A–Y) WT and cKO embryos cultured from 8.5–9.5 dpc in the presence (+VEGF) or absence (−VEGF) of VEGF. A–E) WT cultured embryos display normal yolk sac vasculature (A–A’), typical embryonic size (inset in A) and the presence of YY1 (brown) in the visceral endoderm (VE) and in yolk sac mesoderm (ME; B). In WT yolk sac sections, αSMA (red) surrounds mature vessels (C), HNF4α (red) is expressed in the visceral endoderm (D) and IgG is localized to the apical visceral endoderm (E). F–J) WT embryos cultured with exogenous VEGF display robust yolk sac vasculature (F, F’), YY1 expression in both YS layers (G), normal αSMA in mature vessels (H), typical HNF4α in the visceral endoderm (I) and high levels of apical IgG (J). K–O) Cultured cKO embryos demonstrate poor vascular development, including pooled blood in the proximal yolk sac (K–K’), no YY1 in the visceral endoderm (L), reduced αSMA (M), reduced HNF4α (N) and decreased apical IgG (O) when compared with WT cultured embryos (A–E). P–T) cKO embryos cultured with exogenous VEGF display normal yolk sac vasculature (P–P’) and increased embryo size (inset in P) when compared to cKO embryos cultured without exogenous VEGF (K–K’). cKO embryos cultured with VEGF lack visceral endoderm YY1 (Q) but have increased αSMA in the yolk sac mesoderm (R) and increased levels of HNF4α (S) and apical IgG (T) in the visceral endoderm when compared to untreated cKO embryos (M–O). U–Y) Immunofluorescence against cleaved Caspase-3 (CASP3, green) and CDH1 (red) of sectioned yolk sacs revealed that typical CDH1 expression found in WT (U) and WT cultured with VEGF (V), was downregulated in cultured cKO embryos but more normal visceral endoderm expression restored when cKO embryos were cultured with VEGF (X). Y) Quantification of cleaved Caspase-3 positive cells demonstrates that the addition of VEGF to cKO embryos restores WT levels of apoptosis. *** = p<0.001; error bars = standard error; dotted line is drawn between the visceral endoderm (VE) and mesoderm derivatives (ME) on yolk sac sections.
Figure 7.
Inhibition of FLK1 in WT embryos results in yolk sac defects similar to Yy1 cKO.

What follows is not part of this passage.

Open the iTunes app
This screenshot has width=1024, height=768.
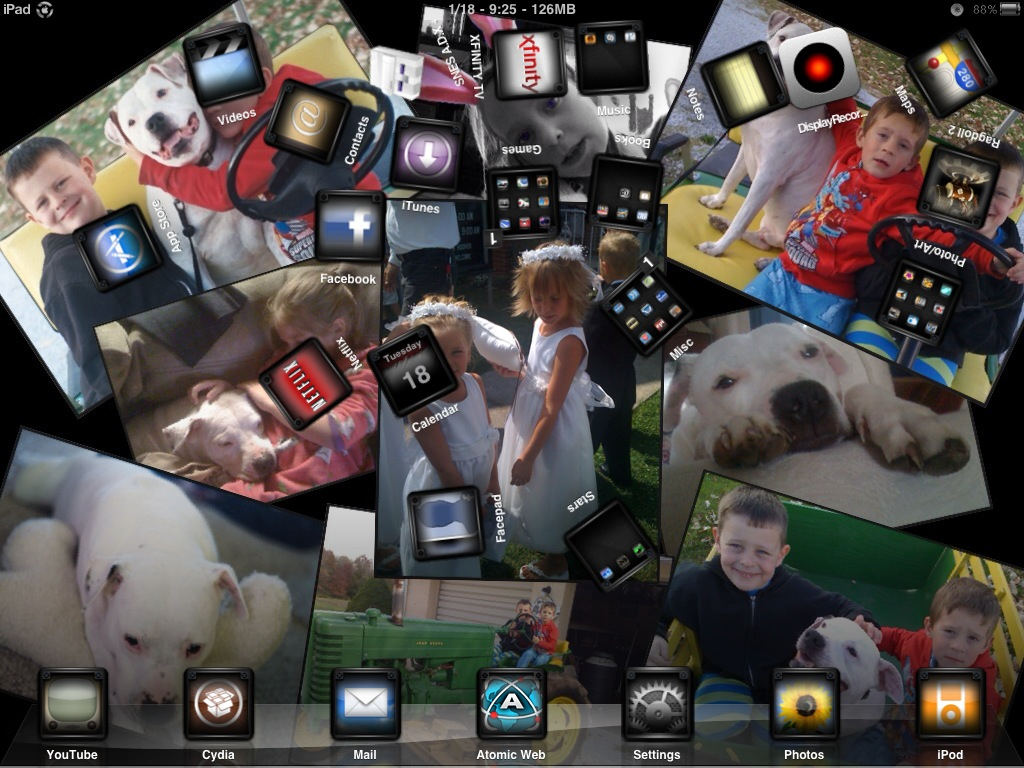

A–J) WT 8.5 dpc embryos cultured until they reached 9.5 dpc in the absence (A–E; −SU1498) or presence of the small molecule SU1498 (F–J; +SU1498). Compared with control embryos (A–E), SU1498 treated embryos displayed clear yolk sac abnormalities, including pooled blood in the proximal yolk sac (F), a small embryo (G), reduced HNF4α (H), reduced apical IgG localization (I) and higher amounts of cleaved Caspase-3 (CASP3) staining (J). Asterisks in J indicate cleaved Caspase-3 positive cells; dotted line represents the division between the yolk sac mesoderm (ME) and visceral endoderm (VE).
Figure 8.
Loss of YY1 leads to defects in paracrine signals necessary for angiogenesis and visceral endoderm integrity.

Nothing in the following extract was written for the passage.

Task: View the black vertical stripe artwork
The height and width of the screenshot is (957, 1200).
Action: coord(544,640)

A, B) A summary of the signaling events downstream of YY1 in WT and mutant yolk sacs. A) In the presence of YY1, normal VEGF levels produced by the visceral endoderm (VE) allow the underlying mesoderm derivatives (ME) to undergo events associated with vascular remodeling. The underlying vascular tissue is the source of a VEGF-dependant paracrine signal(s) that is required by the visceral endoderm to maintain characteristics such as epithelial polarity, large apical lysosomes and HNF4α expression. B) In the absence of YY1 in the visceral endoderm, decreased levels of paracrine VEGF result in defective angiogenesis, increased apoptosis and decreased proliferation in the adjacent mesoderm. Because of reduced VEGF signaling, the yolk sac mesoderm does not generate the paracrine signal(s) needed to maintain epithelial characteristics in the visceral endoderm, resulting in decreased HNF4α, a loss of large lysosomes and reduced CDH1 levels.